→ **AIM OF THE EXERCISE**
For this exercise, write out each entry below exactly as it reads.

→ **MATERIAL PROVIDED**

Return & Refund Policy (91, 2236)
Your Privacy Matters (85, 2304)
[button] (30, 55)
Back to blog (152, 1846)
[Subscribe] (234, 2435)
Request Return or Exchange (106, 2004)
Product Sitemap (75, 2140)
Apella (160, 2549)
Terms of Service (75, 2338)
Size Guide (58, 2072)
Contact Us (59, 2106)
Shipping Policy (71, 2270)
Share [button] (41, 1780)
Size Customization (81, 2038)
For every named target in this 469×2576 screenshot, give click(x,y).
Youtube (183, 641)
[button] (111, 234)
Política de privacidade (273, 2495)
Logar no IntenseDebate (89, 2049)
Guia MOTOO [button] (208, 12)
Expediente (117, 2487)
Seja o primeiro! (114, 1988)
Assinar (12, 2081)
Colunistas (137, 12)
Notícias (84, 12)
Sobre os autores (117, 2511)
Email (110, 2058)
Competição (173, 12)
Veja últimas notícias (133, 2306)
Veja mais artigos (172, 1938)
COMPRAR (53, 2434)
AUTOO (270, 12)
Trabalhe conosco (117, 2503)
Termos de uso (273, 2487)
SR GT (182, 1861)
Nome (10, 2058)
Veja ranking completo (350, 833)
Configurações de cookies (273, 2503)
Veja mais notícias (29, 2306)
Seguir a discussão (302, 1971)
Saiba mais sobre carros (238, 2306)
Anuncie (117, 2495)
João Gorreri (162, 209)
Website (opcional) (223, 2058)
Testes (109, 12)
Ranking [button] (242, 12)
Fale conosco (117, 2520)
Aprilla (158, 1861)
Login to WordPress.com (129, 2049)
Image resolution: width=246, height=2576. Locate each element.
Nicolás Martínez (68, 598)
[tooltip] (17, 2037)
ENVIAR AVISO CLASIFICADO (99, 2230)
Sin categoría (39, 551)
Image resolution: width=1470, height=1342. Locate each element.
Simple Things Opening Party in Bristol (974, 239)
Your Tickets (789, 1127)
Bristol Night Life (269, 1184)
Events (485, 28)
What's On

→ **RESULT OF THE TASK**
Return & Refund Policy (91, 2236)
Your Privacy Matters (85, 2304)
[button] (30, 55)
Back to blog (152, 1846)
[Subscribe] (234, 2435)
Request Return or Exchange (106, 2004)
Product Sitemap (75, 2140)
Apella (160, 2549)
Terms of Service (75, 2338)
Size Guide (58, 2072)
Contact Us (59, 2106)
Shipping Policy (71, 2270)
Share [button] (41, 1780)
Size Customization (81, 2038)
For every named target in this 469×2576 screenshot, give click(x,y).
Youtube (183, 641)
[button] (111, 234)
Política de privacidade (273, 2495)
Logar no IntenseDebate (89, 2049)
Guia MOTOO [button] (208, 12)
Expediente (117, 2487)
Seja o primeiro! (114, 1988)
Assinar (12, 2081)
Colunistas (137, 12)
Notícias (84, 12)
Sobre os autores (117, 2511)
Email (110, 2058)
Competição (173, 12)
Veja últimas notícias (133, 2306)
Veja mais artigos (172, 1938)
COMPRAR (53, 2434)
AUTOO (270, 12)
Trabalhe conosco (117, 2503)
Termos de uso (273, 2487)
SR GT (182, 1861)
Nome (10, 2058)
Veja ranking completo (350, 833)
Configurações de cookies (273, 2503)
Veja mais notícias (29, 2306)
Seguir a discussão (302, 1971)
Saiba mais sobre carros (238, 2306)
Anuncie (117, 2495)
João Gorreri (162, 209)
Website (opcional) (223, 2058)
Testes (109, 12)
Ranking [button] (242, 12)
Fale conosco (117, 2520)
Aprilla (158, 1861)
Login to WordPress.com (129, 2049)
Image resolution: width=246, height=2576. Locate each element.
Nicolás Martínez (68, 598)
[tooltip] (17, 2037)
ENVIAR AVISO CLASIFICADO (99, 2230)
Sin categoría (39, 551)
Image resolution: width=1470, height=1342. Locate each element.
Simple Things Opening Party in Bristol (974, 239)
Your Tickets (789, 1127)
Bristol Night Life (269, 1184)
Events (485, 28)
What's On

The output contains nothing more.